What the task asks: Please convert the entries from the line with "The height and width of the screenshot is (674, 796)." to the line with "(x=361, y=58)", both included, into a JSON list of strings with one string per line and no blank lines. Omit the pictures.

(Collection entries)
****************

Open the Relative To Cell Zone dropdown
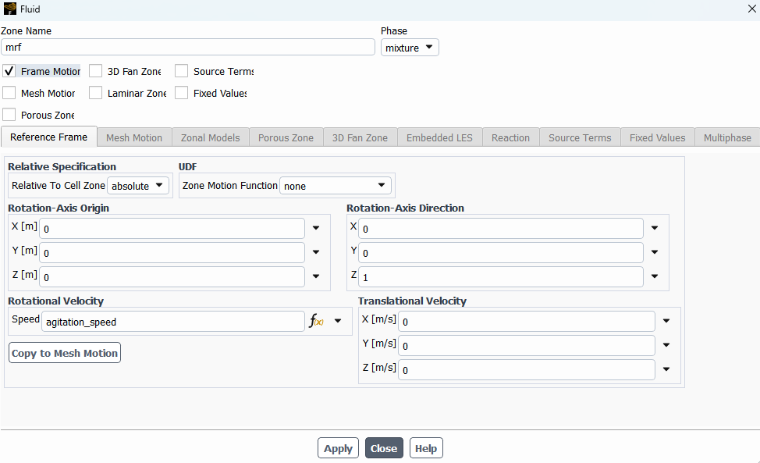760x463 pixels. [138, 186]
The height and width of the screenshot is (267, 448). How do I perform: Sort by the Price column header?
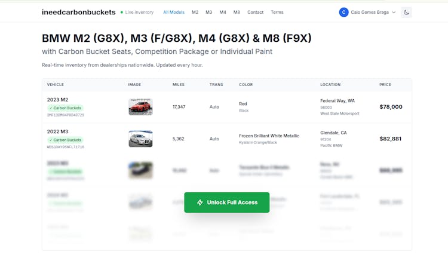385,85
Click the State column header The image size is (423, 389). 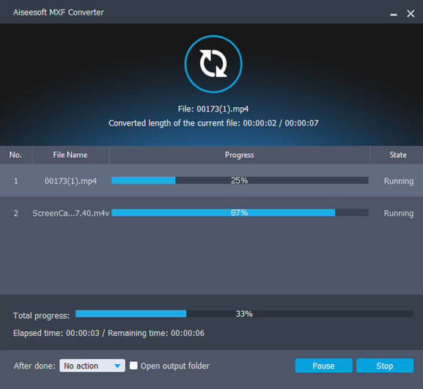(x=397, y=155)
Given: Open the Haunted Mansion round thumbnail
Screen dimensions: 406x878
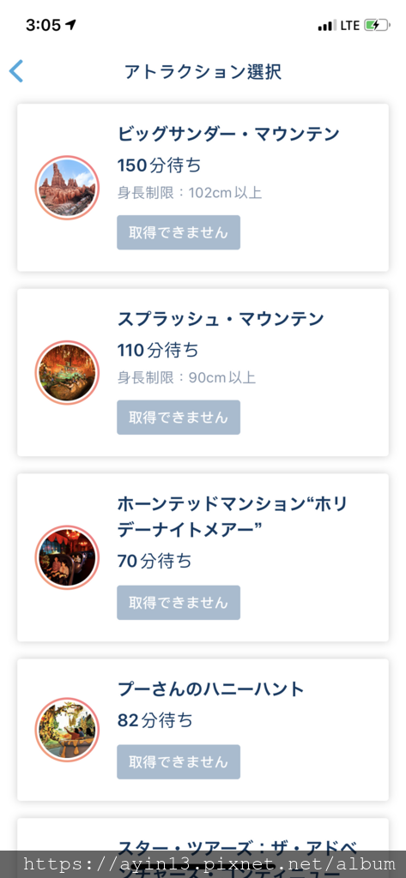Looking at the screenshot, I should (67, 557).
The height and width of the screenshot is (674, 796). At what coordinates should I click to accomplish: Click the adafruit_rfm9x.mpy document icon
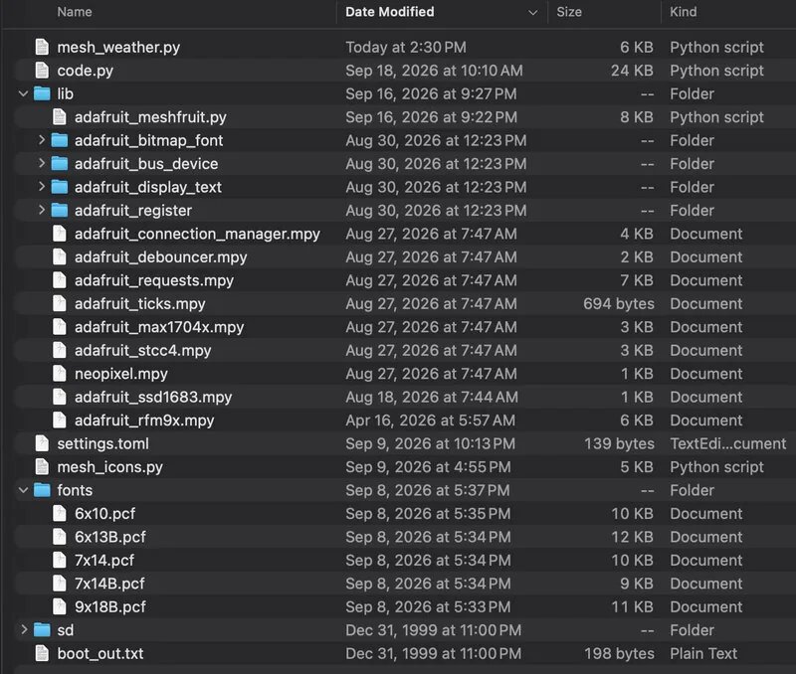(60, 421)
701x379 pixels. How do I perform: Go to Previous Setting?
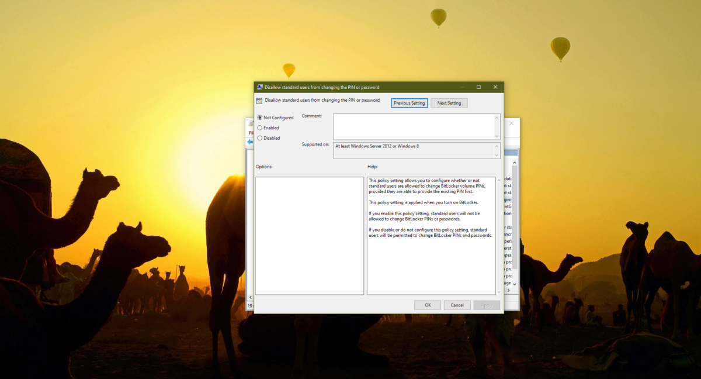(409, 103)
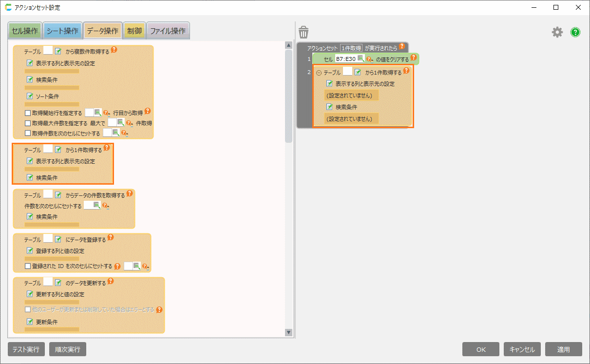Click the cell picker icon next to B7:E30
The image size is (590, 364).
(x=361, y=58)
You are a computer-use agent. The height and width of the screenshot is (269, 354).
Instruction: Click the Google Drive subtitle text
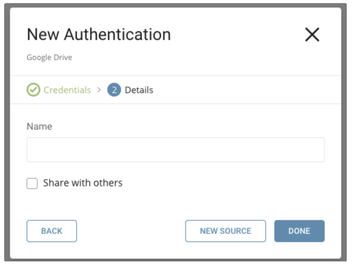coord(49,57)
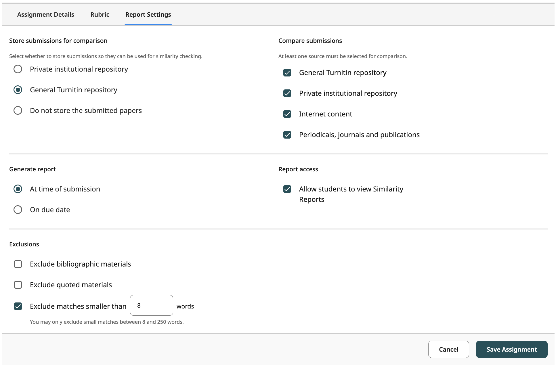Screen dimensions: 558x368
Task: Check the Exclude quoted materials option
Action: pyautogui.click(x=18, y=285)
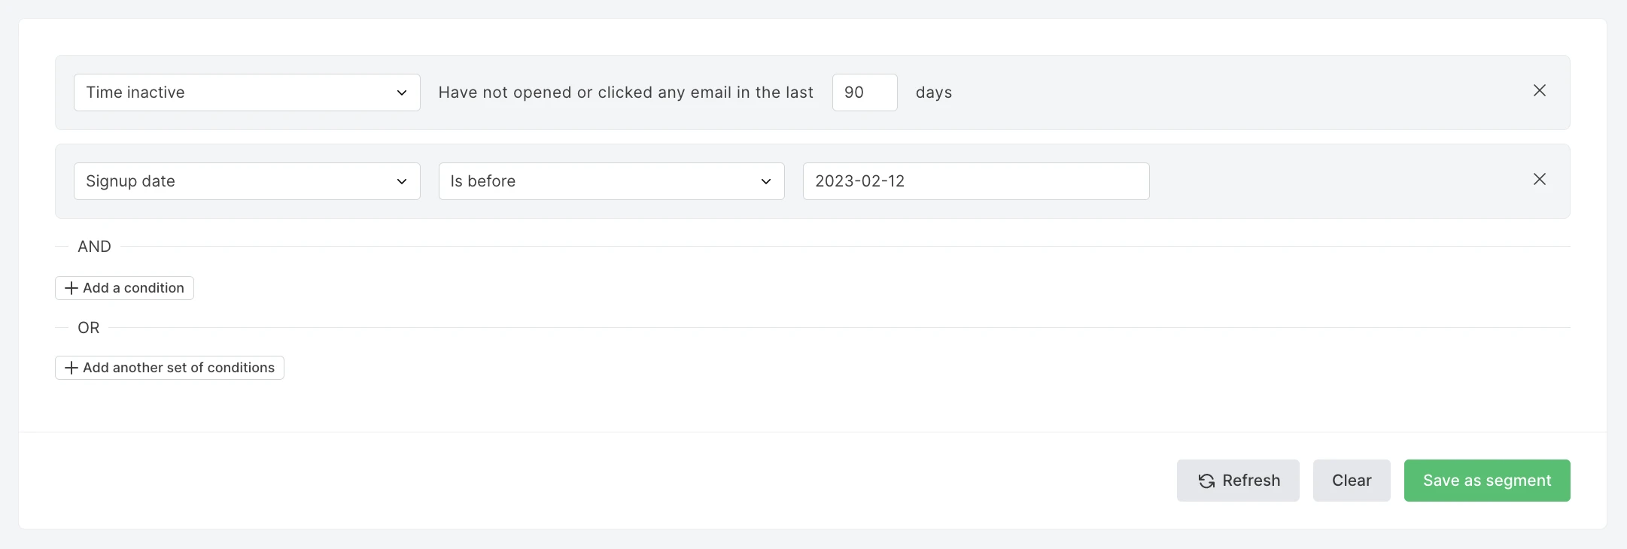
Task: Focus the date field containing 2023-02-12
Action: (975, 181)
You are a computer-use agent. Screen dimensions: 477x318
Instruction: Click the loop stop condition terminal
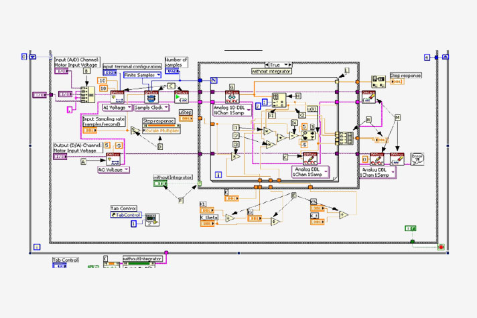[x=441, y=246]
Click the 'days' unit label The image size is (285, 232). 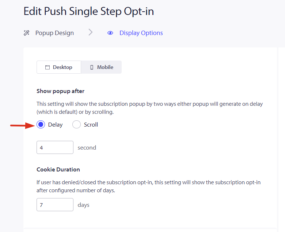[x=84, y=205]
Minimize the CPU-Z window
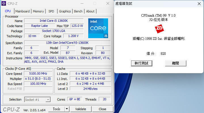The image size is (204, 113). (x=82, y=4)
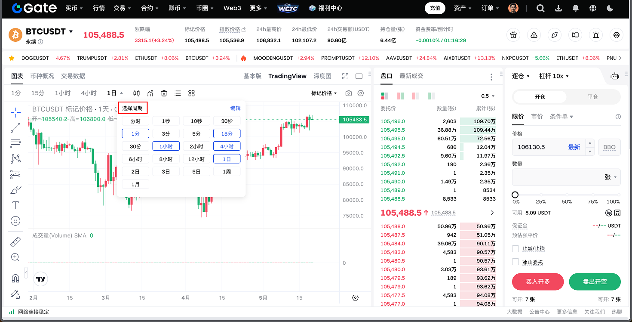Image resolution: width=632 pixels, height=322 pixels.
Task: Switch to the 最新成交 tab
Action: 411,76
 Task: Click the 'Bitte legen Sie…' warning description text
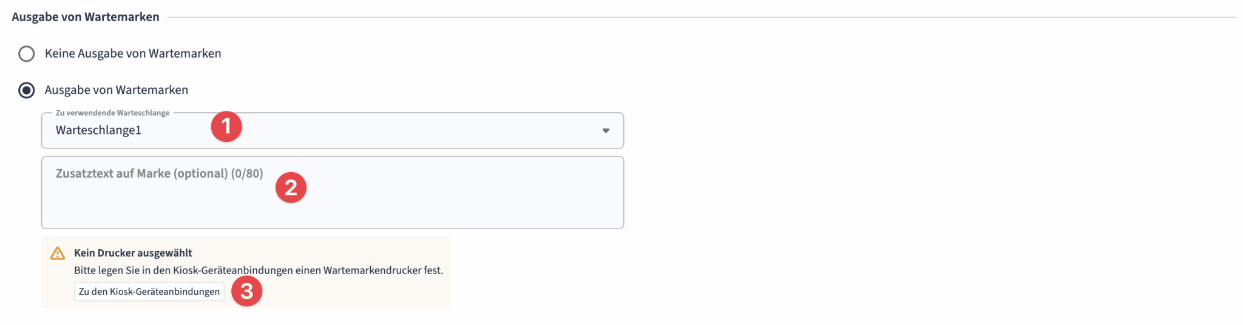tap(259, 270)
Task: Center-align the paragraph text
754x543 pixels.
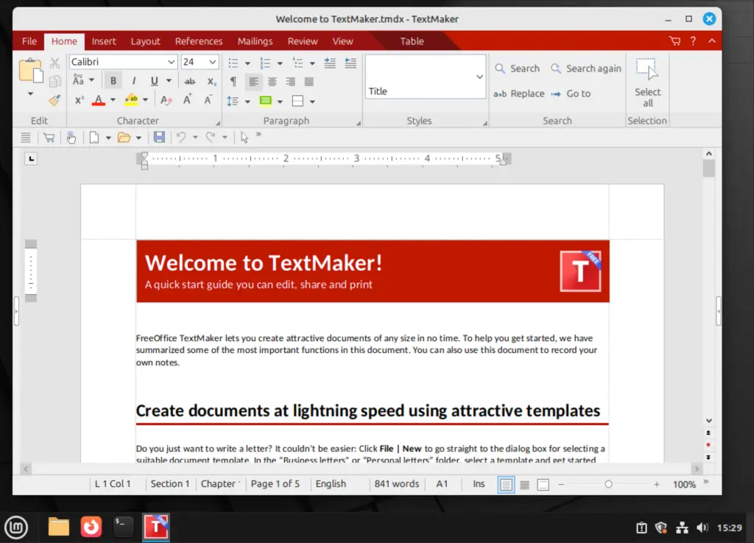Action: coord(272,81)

****************

Exercise answer:
[
  "The height and width of the screenshot is (674, 796). At what coordinates should I click to accomplish: Click the adafruit_rfm9x.mpy document icon",
  "(60, 421)",
  "701x379 pixels. How do I perform: Go to Previous Setting?",
  "(409, 103)",
  "Click the cell picker icon next to B7:E30",
  "The image size is (590, 364).",
  "(x=361, y=58)"
]